What is a vitamin B test?

This test measures the amount of one or more B vitamins in your blood or urine. B vitamins are nutrients the body needs so that it can perform a variety of essential functions. These include:

  • Maintaining normal metabolism (the process of how your body uses food and energy)
  • Making healthy blood cells
  • Helping the nervous system work properly
  • Reducing risk of heart disease
  • Helping to lower bad cholesterol (LDL) and increase good cholesterol (HDL)

There are several types of B vitamins. These vitamins, also known as the B vitamin complex, include the following:

  • B1, thiamine
  • B2, riboflavin
  • B3, niacin
  • B5, pantothenic acid
  • B6, pyridoxal phosphate
  • B7, biotin
  • B9, folic acid (or folate) and B12, cobalamin. These two B vitamins are often measured together in a test called vitamin B12 and folate.

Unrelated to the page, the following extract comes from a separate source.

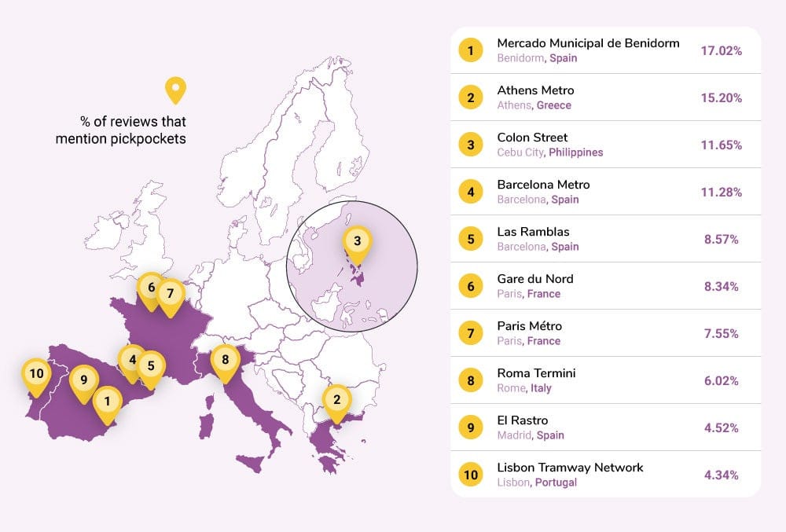
Task: Open the Athens Metro entry
Action: [535, 90]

Vitamin B deficiencies are rare in the United States, because many everyday foods are fortified with B vitamins. These foods include cereals, breads, and pasta. Also, B vitamins are found naturally in a variety of foods, including leafy green vegetables and whole grains. But if you do have a deficiency in any of the B vitamins, it can cause serious health problems.

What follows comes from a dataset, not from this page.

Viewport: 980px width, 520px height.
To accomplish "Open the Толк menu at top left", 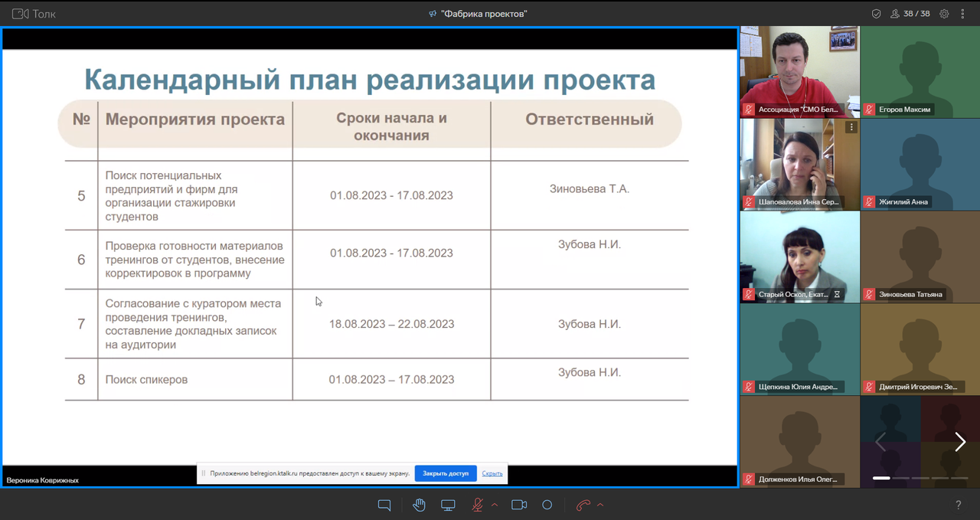I will (x=34, y=14).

Other names: vitamin B testing, vitamin B complex, thiamine (B1), riboflavin (B2), niacin (B3), pantothenic acid (B5), pyridoxal phosphate (B6), biotin (B7), vitamin B12 and folate

What is it used for?

Vitamin B testing is used to find out if your body is not getting enough of one or more B vitamins (vitamin B deficiency). A vitamin B12 and folate test is often used to check for certain types of anemia.

Why do I need a vitamin B test?

You may need this test if you have symptoms of a vitamin B deficiency. Symptoms vary depending on which B vitamin is deficient, but some common symptoms include:

  • Rash
  • Tingling or burning in the hands and feet
  • Cracked lips or mouth sores
  • Weight loss
  • Weakness
  • Fatigue
  • Mood changes

You may also need testing if you have certain risk factors. You may be at a higher risk for a vitamin B deficiency if you have:

  • Celiac disease
  • Had gastric bypass surgery
  • A family history of anemia
  • Symptoms of anemia, which include fatigue, pale skin, and dizziness

What happens during a vitamin B test?

Vitamin B levels may be checked in blood or urine.

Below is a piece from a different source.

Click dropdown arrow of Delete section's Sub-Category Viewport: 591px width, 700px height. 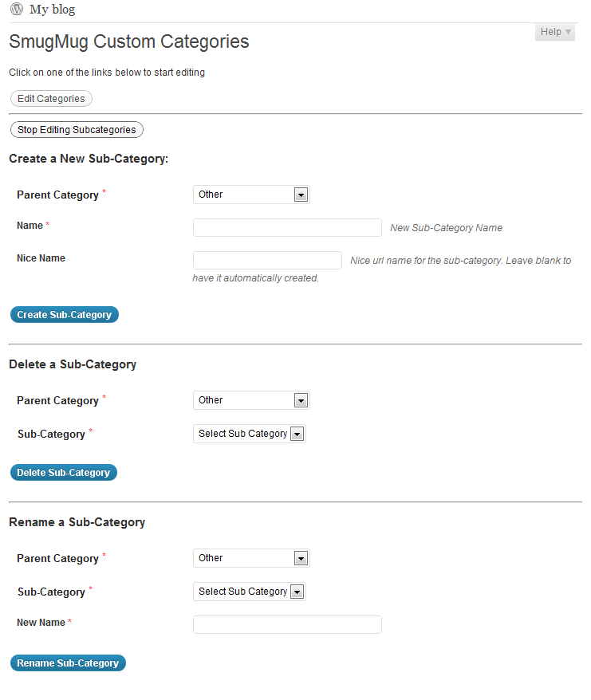click(x=297, y=434)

During a blood test, a health care professional will take a blood sample from a vein in your arm, using a small needle. After the needle is inserted, a small amount of blood will be collected into a test tube or vial. You may feel a little sting when the needle goes in or out. This usually takes less than five minutes.

Vitamin B urine testing may be ordered as a 24-hour urine sample test or a random urine test.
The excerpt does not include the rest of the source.